The study, published in the scientific journal Cell, reveals that the sea creatures which are similar to those found in the Earth’s oceans hundreds of millions of years ago, have melatonin-generating capabilities which make them react to the day-night cycle similarly to mammals, including humans.
What’s remarkable about the findings, according to study co-author Detlev Arendt, is that the behavior of our ancient underwater ancestors “could have been the first form of sleeping.”
While studying the plankton known as Platynereis dumerilii, which are found in the Atlantic Ocean, the researchers sought to investigate “the effect of melatonin signaling outside vertebrates…in a zooplankton model.”
The research found that the plankton’s larvae migrate to the ocean surface and back during the day-night cycle. Arendt explained that the “cells in the brains” of these creatures which “sense light also run an internal clock and make melatonin at night.” This led them to the conclusion that “melatonin is the message these cells produce at night to regulate the activity of other neurons that ultimately drive day-night rhythmic behavior.”
The creatures’ cilia, or microscopic ‘flippers’ which beat regularly during the day, take long pauses during the night as melatonin is produced, prompting them to slowly sink into the ocean. At dawn, melatonin production stops and the flippers begin beating more quickly again, bringing the creatures closer to the ocean’s surface.

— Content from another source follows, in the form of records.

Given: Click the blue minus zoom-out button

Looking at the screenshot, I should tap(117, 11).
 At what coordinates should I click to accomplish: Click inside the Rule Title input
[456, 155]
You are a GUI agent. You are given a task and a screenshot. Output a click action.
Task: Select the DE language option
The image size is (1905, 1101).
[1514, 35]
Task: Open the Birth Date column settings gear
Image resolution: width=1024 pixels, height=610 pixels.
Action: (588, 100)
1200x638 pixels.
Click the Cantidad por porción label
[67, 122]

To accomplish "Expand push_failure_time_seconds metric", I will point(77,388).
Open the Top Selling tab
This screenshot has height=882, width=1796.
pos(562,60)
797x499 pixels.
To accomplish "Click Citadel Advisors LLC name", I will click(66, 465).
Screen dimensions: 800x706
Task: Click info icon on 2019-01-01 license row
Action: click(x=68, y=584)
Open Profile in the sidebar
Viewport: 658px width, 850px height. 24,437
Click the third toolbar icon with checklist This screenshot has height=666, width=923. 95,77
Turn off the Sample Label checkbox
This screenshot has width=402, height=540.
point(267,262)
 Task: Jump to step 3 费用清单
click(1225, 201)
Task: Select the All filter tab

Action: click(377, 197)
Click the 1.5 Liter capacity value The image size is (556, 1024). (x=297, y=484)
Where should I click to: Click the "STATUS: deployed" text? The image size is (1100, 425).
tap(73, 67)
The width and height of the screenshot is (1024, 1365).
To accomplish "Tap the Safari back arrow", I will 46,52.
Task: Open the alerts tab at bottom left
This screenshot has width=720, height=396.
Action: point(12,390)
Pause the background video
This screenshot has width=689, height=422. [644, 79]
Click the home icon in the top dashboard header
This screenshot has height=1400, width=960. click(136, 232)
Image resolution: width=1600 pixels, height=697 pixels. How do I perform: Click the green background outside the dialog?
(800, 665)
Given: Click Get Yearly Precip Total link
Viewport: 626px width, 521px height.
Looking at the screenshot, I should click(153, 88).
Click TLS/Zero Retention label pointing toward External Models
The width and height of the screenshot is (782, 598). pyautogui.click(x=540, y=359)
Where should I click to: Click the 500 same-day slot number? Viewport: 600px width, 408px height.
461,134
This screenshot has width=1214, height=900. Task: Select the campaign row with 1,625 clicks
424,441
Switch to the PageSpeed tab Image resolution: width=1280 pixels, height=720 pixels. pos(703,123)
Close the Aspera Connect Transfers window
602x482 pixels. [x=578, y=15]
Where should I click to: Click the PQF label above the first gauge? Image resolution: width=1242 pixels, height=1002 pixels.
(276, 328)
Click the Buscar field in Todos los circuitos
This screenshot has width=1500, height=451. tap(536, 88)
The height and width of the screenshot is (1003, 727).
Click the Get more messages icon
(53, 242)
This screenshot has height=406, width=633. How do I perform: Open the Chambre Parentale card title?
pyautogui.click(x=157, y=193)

Virtually all animals have melatonin-producing mechanisms which regulate their sleep patterns. In humans, our eyes, sensing darkness approaching, send messages to the brain’s pineal gland, which secretes the hormone into the rest of the brain. As the eyes sense sunlight, we revert to a wakeful state. Breaking the day-night pattern results in physiological problems; we are fighting internal signals at the molecular level which are telling us to sleep.
In observing the plankton, Ardent says that it can help “elucidate the evolutionary origin of key functions of our brain. The fascinating picture emerges that human biology finds its roots in some deeply conserved, fundamental aspects of ocean ecology that have dominated life on Earth since ancient evolutionary times.”